● WHAT THE TASK REQUIRES: Everything from the line that holds "Open the Workspaces panel" through the end of the records below is to be transcribed exactly, except the pictures.

● SUPPLIED DATA:
■ ■ ■

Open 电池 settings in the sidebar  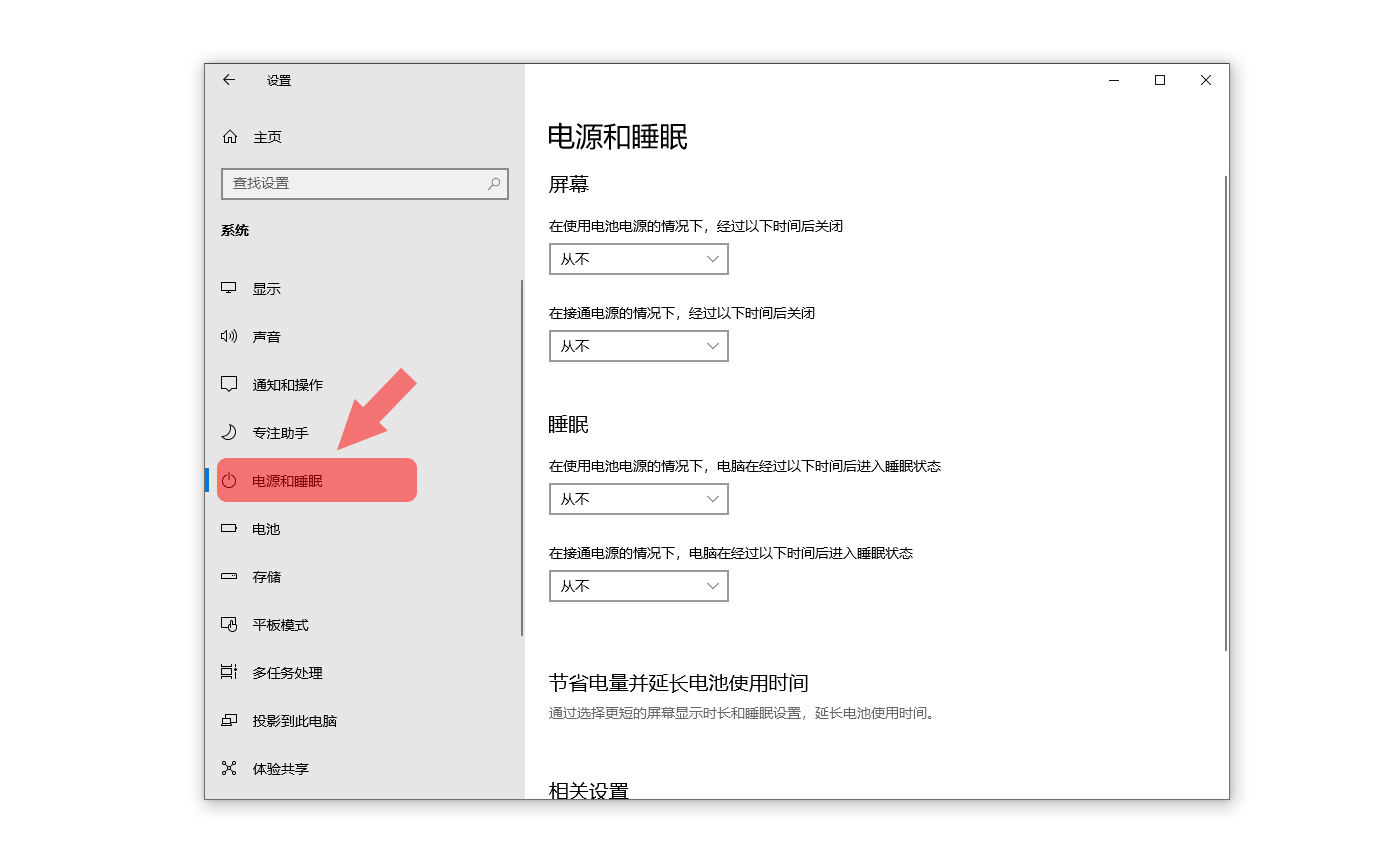[x=266, y=529]

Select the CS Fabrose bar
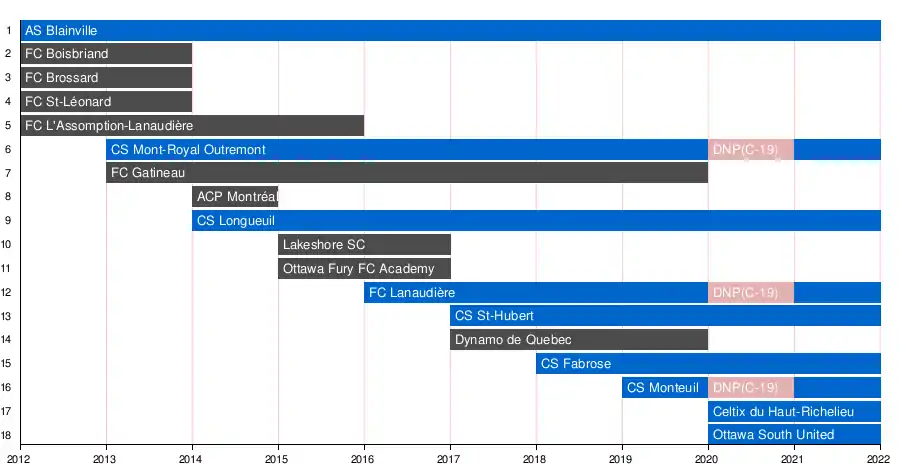(x=708, y=364)
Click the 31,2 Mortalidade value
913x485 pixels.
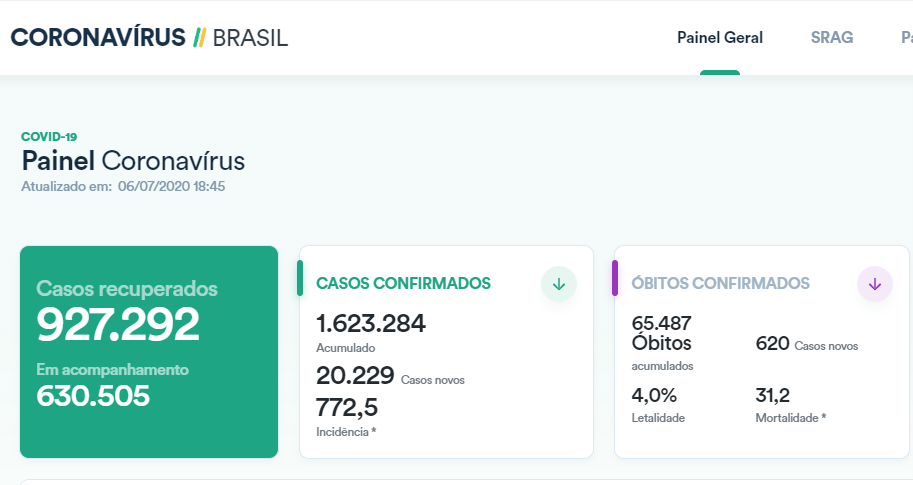(773, 395)
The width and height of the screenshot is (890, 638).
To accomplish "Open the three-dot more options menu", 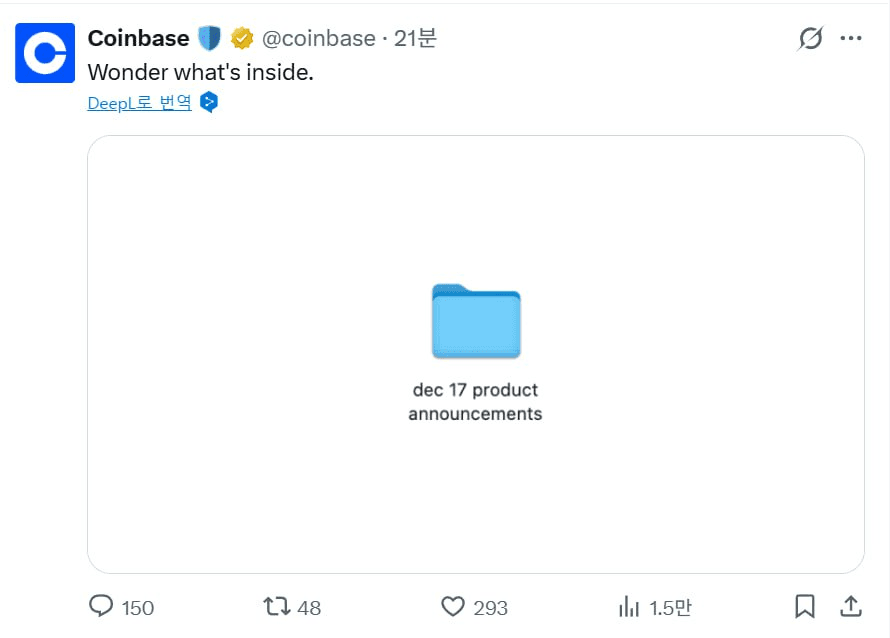I will (x=852, y=37).
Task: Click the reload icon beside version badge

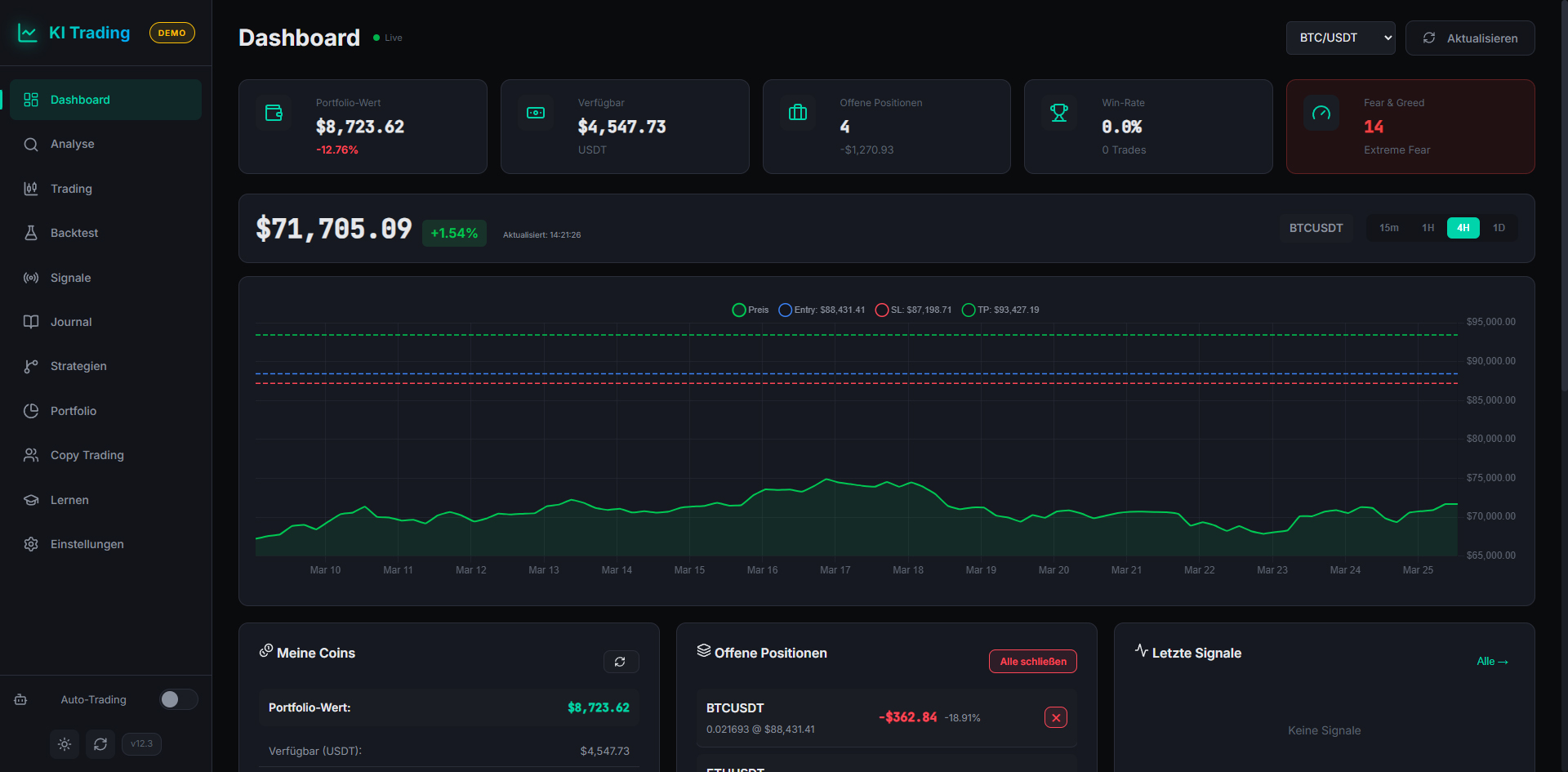Action: tap(100, 744)

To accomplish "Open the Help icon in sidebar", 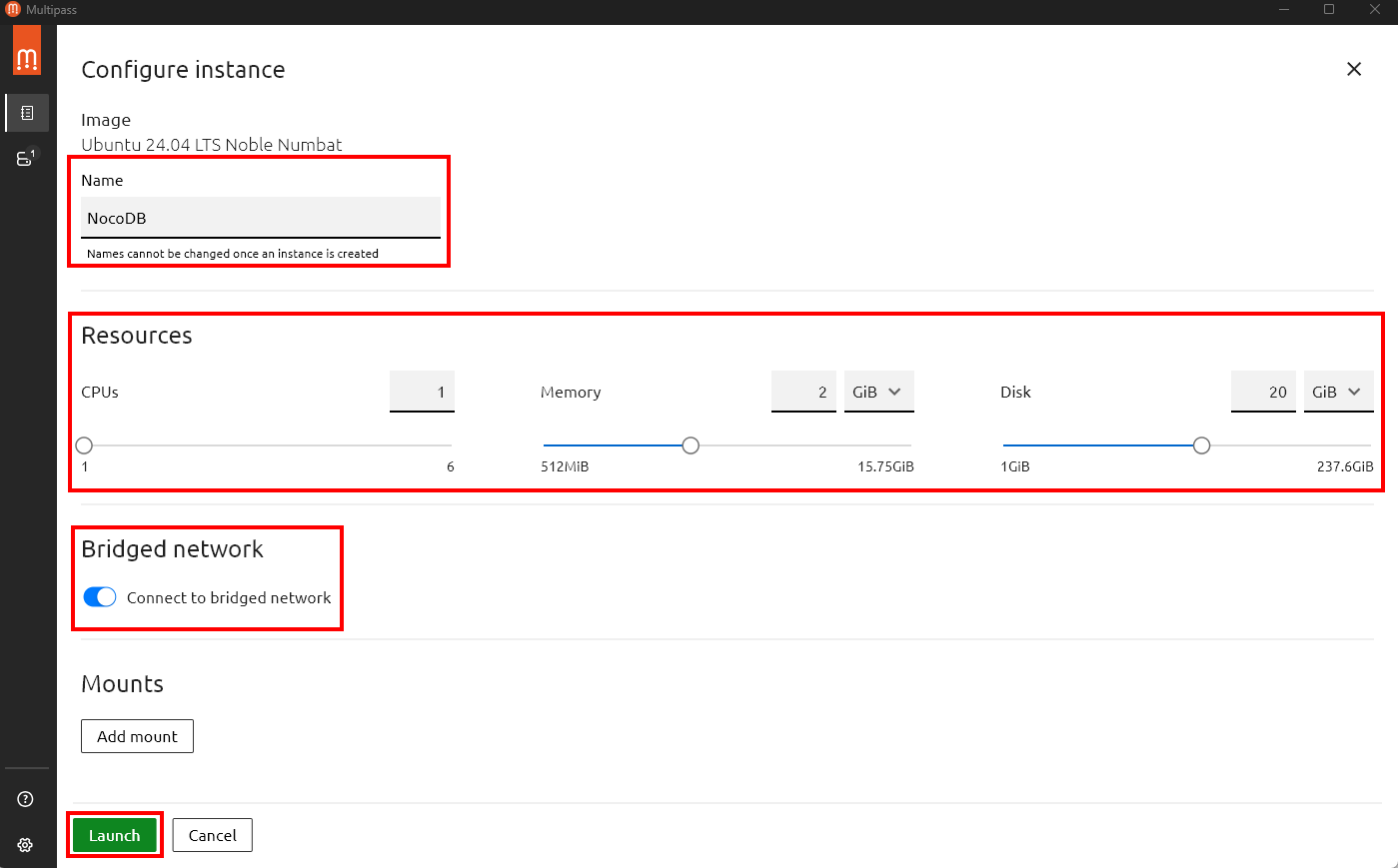I will (26, 799).
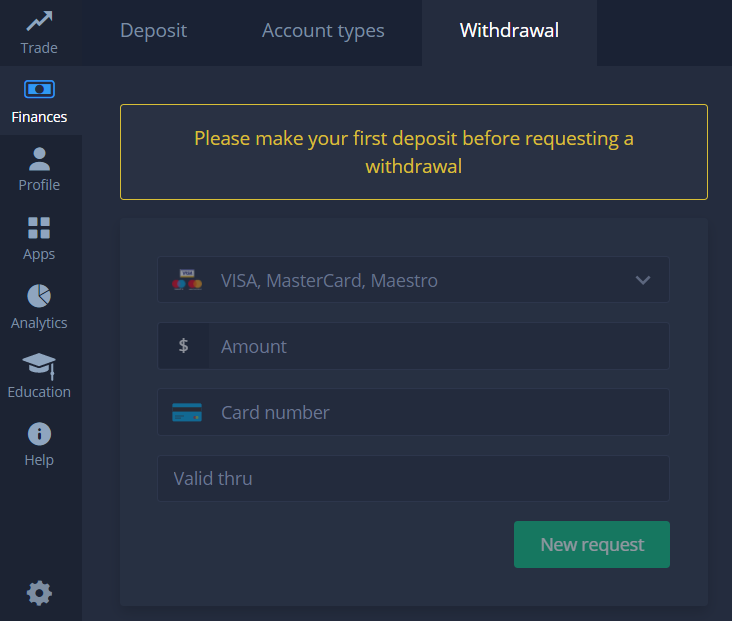Open the Trade chart icon
Image resolution: width=732 pixels, height=621 pixels.
click(39, 21)
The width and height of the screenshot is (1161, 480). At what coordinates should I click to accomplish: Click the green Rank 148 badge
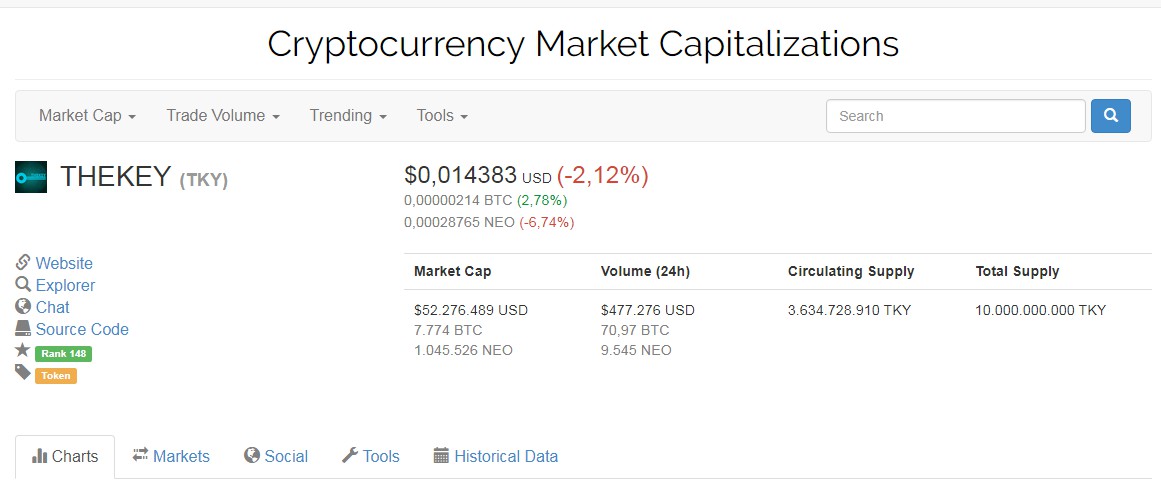tap(63, 353)
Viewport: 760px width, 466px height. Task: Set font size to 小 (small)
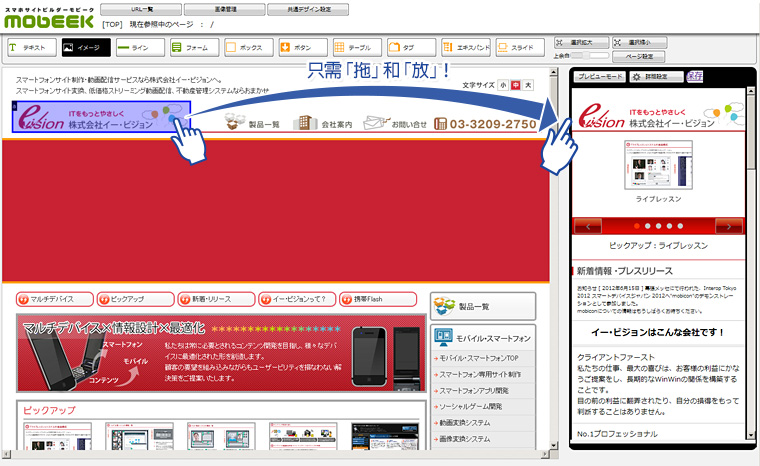tap(503, 86)
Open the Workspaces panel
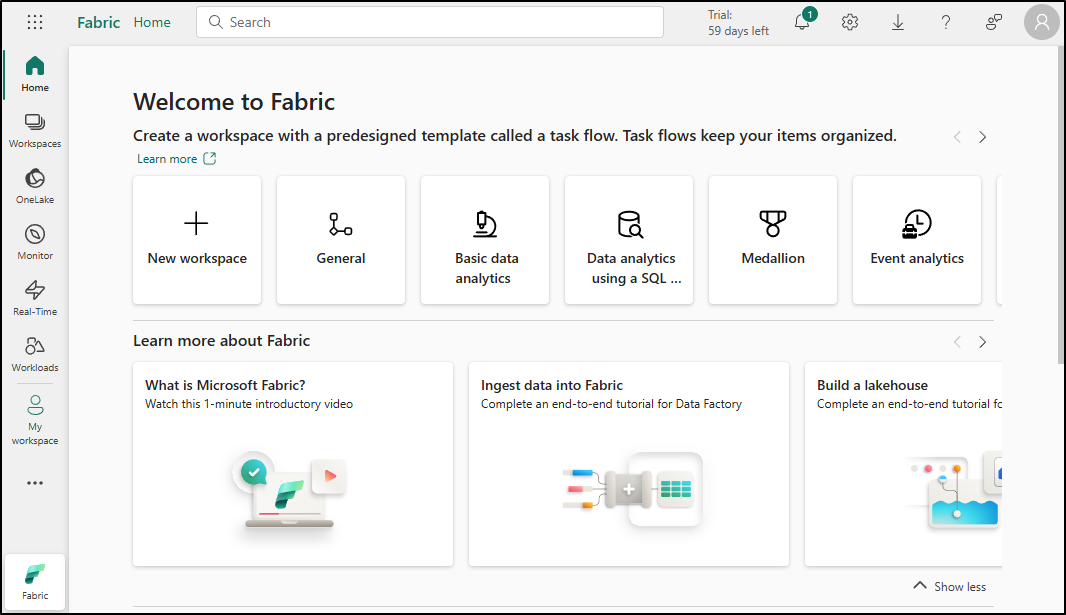The image size is (1066, 615). coord(34,130)
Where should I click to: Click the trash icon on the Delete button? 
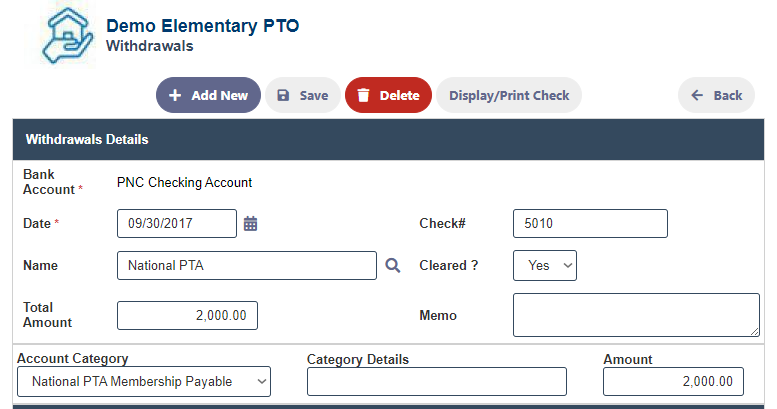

■ ■ ■

● RESULT:
Open the Workspaces panel
The image size is (1066, 615). coord(34,130)
Where should I click to: Click the trash icon on the Delete button? 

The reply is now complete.